-2

This is for C, if the language matters. If it goes down to assembly language, it sets things to negative using two's complements. And with the variable, you're storing the value "0" inside the variable int. Which I'm not entirely sure what happens.

I got: 1.90s user 0.01s system 99% cpu 1.928 total for the beneath code and I'm guessing most of the runtime was in adding up the counter variables.

int i;
int n;

i = 0;
while (i < 999999999)
{
    n = 0;
    i++;
    n++;
}

I got: 4.56s user 0.02s system 99% cpu 4.613 total for the beneath code.

int i;
int n;

i = 0;
n = 5;
while (i < 999999999)
{
    n *= -1;
    i++;
    n++;
}
return (0);

I don't particularly understand much about assembly, but it doesn't seem intuitive that using the two's complement operation takes more time than setting one thing to another. What's the underlying implementation that makes one faster than the other, and what's happening beneath the surface? Or is my test simply a bad one that doesn't accurately portray how quick it'll actually be in practice.

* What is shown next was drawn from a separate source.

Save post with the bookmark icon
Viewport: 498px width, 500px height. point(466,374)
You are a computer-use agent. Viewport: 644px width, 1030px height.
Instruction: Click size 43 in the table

If it seems pointless, the reason for it is because I can easily implement a "checklist" by simply multiplying an integer on a map by -1, meaning it's already been checked(But I need to keep the value, so when I do the check, I can just -1 whatever I'm comparing it to). But I was wondering if that's too slow, I could make a separate boolean 2D array to check if the value was checked or not, or change my data structure into an array of structures so it could hold an int 1/0. I'm wondering what the best implementation will be-- doing the -1 operation itself a billion times will already total up to around 5 seconds not counting the rest of my program. But making a separate 1 billion square int array or creating a billion square struct doesn't seem to be the best way either.

  • 2
    Apart from various other things, `n *= -1` is obviously expected to be slower since it's a read-modify-write while `n = 0` is just a write... Also I can tell you did not compile with optimization enabled so the whole comparison is pointless. – Jester Jan 20 '18 at 19:32
  • I'm not allowed to use optimization flags for my own code, so I figured doing it without would be more practical for personal purposes. I think I was thinking about it too much in terms of "operations" and "setting one thing to another" instead of read/modify/write. –  Jan 20 '18 at 19:34
  • *I don't particularly understand much about assembly, but it doesn't seem intuitive that using the two's complement operation takes more time than setting one thing to another* well setting one thing to another just copies the bits. Changing the sign of a 2-complement number is more complex than just flipping the msb, it involves addition too, hence it takes longer. – Pablo Jan 20 '18 at 19:38
  • 7
    There's negative (not even zero, as you may mislead others later) point to discuss performance of C source without optimizations enabled. Whatever you are doing, you are doing it extremely wrong, which leads you to wrong measure results, which will lead you to wrong assumptions, and knowledge. You even don't test multiplying, as `*(-1)` is just negation, so you are doing `n = -n;` (that much is optimized by compiler even when optimizations are disabled). – Ped7g Jan 20 '18 at 20:07
  • 2
    Unclear what you're asking - optimization flags are fundamental for performance. The " not allowed to use optimization flags"remark is a red flag and signals a misunderstanding that needs to be cleared first. – MSalters Jan 21 '18 at 03:09

2 Answers2

2

Assigning zero is very cheap.

But your microbenchmark tells you very little about what you should do for your large array. Memory bandwidth / cache-miss / cache footprint considerations will dominate there, and your microbench doesn't test that at all.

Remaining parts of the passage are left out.